- **What is asked**
How many lines of the records below contain the string "title"? Case counts, and the answer is the number alone.

- **Task data**

--------------------

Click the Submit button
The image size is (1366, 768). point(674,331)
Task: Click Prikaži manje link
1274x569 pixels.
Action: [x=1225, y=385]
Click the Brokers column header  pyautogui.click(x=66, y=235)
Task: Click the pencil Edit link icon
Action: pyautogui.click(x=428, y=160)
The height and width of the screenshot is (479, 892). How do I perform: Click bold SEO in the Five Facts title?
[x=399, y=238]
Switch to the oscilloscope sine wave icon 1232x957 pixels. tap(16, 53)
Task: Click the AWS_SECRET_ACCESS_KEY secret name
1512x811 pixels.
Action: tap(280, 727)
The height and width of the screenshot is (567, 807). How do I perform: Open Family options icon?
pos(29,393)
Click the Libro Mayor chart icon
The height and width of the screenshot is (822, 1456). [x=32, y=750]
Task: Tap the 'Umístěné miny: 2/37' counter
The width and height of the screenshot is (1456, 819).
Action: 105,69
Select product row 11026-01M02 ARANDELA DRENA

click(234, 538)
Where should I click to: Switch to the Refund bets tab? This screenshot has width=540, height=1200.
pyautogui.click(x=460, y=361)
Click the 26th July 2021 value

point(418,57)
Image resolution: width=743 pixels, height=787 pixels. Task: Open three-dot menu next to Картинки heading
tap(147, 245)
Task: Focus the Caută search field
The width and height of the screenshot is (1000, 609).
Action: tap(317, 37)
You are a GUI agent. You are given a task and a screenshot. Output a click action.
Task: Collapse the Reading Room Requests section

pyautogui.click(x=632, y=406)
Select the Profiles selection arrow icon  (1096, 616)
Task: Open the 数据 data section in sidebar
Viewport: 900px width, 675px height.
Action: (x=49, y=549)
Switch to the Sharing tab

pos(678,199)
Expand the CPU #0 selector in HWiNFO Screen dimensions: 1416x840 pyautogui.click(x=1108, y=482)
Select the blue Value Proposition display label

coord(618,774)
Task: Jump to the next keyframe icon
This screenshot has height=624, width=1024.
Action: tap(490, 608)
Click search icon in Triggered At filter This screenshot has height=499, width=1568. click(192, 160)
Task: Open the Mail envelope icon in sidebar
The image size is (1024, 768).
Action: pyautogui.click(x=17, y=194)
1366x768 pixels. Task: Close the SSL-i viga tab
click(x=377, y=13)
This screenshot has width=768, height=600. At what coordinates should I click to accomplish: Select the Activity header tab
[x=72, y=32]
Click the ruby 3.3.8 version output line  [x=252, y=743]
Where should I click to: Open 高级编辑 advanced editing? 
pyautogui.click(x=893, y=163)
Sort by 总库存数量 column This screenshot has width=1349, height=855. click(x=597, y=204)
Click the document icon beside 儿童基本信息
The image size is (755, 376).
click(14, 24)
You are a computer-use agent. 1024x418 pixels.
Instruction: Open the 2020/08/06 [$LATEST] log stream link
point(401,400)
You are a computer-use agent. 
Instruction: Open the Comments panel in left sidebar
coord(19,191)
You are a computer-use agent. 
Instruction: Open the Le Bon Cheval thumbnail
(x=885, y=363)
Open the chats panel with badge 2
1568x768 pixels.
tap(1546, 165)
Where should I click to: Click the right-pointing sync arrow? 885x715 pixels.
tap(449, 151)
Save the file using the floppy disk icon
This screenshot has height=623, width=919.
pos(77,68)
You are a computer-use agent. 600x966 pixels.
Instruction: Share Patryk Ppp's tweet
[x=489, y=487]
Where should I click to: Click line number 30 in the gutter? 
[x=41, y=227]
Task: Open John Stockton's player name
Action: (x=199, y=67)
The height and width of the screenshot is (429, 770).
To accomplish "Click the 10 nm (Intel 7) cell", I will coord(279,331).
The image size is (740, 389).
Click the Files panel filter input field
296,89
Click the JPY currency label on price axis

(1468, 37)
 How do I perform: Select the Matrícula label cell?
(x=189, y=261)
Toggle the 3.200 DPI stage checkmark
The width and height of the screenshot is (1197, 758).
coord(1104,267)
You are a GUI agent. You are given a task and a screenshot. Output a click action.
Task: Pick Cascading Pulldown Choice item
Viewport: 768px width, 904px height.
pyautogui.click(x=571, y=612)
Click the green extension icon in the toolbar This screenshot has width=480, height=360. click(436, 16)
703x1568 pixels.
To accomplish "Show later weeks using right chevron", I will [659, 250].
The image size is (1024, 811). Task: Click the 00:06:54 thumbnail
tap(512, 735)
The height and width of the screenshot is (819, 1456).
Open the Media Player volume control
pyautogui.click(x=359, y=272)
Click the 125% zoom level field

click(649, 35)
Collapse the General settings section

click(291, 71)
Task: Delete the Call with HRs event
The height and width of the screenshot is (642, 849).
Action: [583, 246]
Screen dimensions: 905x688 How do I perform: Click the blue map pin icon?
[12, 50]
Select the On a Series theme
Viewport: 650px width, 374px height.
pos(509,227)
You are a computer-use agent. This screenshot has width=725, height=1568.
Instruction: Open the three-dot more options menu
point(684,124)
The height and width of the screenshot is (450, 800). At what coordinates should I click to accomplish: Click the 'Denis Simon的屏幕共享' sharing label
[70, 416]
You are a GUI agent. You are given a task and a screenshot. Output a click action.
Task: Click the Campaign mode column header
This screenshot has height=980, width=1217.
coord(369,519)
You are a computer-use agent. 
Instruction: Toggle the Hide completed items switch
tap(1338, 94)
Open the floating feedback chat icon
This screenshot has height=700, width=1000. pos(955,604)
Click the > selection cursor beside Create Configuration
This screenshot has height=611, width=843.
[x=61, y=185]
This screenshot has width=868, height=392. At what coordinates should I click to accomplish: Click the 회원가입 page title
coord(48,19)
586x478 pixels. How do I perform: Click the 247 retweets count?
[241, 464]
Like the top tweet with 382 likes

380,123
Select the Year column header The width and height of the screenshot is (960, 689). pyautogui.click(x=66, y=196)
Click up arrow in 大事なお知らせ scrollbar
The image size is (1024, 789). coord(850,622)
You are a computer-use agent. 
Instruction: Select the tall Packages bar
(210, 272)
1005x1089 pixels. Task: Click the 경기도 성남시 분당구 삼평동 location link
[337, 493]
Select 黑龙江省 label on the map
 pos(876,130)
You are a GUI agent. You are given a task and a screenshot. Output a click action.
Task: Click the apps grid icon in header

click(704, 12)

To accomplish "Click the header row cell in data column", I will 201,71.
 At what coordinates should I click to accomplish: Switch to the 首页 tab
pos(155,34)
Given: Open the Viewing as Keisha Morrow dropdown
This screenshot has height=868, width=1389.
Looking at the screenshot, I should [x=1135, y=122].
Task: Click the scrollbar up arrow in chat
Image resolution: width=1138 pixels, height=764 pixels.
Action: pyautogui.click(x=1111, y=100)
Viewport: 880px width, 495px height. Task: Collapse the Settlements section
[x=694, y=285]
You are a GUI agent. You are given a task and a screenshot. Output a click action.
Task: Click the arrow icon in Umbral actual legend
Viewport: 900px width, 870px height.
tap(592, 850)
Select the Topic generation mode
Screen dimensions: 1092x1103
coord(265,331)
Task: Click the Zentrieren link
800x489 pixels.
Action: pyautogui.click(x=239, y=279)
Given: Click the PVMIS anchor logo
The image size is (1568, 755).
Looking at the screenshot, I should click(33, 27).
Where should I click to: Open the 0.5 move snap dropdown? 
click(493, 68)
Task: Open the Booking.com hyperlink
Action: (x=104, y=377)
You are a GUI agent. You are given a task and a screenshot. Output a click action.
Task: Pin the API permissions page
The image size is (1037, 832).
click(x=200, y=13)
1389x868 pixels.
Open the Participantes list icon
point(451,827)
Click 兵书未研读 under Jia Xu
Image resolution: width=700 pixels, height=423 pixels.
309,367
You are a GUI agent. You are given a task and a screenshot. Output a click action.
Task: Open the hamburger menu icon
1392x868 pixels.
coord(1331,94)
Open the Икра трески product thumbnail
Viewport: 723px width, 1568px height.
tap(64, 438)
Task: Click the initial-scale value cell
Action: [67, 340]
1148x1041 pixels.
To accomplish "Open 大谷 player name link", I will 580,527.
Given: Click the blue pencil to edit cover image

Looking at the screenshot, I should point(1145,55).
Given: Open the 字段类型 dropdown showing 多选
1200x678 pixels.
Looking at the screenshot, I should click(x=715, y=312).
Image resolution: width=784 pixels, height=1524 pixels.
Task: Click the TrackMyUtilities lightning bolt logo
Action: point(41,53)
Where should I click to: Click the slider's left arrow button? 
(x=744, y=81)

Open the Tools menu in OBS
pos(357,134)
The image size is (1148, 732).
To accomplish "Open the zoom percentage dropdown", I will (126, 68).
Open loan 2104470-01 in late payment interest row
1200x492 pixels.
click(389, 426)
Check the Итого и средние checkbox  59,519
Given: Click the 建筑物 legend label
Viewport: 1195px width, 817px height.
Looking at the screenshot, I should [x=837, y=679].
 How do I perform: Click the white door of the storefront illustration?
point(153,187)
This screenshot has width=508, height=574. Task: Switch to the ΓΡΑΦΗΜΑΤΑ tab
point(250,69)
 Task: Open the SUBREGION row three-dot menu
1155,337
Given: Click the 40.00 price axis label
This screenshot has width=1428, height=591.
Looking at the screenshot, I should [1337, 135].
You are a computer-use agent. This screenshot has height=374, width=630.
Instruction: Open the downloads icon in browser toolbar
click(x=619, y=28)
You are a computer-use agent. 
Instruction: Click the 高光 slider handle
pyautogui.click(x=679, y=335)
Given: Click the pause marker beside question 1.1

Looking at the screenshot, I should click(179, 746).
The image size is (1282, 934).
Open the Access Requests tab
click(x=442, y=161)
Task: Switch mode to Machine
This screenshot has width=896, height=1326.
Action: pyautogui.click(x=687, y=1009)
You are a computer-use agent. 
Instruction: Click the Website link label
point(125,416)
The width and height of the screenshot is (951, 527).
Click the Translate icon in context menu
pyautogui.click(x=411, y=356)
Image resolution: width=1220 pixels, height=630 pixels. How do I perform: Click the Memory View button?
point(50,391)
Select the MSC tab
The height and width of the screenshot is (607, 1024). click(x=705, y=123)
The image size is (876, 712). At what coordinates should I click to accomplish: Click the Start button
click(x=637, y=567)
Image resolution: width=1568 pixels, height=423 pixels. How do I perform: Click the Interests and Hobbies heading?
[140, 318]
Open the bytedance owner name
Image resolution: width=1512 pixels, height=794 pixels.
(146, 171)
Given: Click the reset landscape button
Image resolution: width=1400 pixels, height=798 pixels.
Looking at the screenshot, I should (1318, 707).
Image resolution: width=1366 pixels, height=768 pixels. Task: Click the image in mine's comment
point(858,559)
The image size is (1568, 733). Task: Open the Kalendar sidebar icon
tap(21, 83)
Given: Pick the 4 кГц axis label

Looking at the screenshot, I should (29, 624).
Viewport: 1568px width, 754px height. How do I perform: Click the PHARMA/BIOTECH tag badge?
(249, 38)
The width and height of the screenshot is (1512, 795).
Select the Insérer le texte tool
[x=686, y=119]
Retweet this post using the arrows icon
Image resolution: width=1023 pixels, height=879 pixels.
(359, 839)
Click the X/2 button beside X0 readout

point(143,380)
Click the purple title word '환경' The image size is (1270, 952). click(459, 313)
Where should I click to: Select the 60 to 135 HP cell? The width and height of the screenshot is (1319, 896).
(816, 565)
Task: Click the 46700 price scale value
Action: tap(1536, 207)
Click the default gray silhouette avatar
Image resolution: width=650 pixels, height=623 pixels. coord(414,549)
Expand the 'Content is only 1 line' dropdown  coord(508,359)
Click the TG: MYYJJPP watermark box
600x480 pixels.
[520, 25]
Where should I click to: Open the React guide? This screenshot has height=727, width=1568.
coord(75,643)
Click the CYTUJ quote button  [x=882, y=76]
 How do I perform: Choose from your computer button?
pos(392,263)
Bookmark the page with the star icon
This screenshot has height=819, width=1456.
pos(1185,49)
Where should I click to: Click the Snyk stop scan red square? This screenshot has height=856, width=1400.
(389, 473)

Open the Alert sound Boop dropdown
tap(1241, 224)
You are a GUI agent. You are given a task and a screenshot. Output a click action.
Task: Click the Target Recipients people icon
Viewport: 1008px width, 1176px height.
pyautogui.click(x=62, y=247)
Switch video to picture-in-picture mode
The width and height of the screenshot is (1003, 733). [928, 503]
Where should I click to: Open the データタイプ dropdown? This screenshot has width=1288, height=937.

--------------------

- **Answer to this task**
3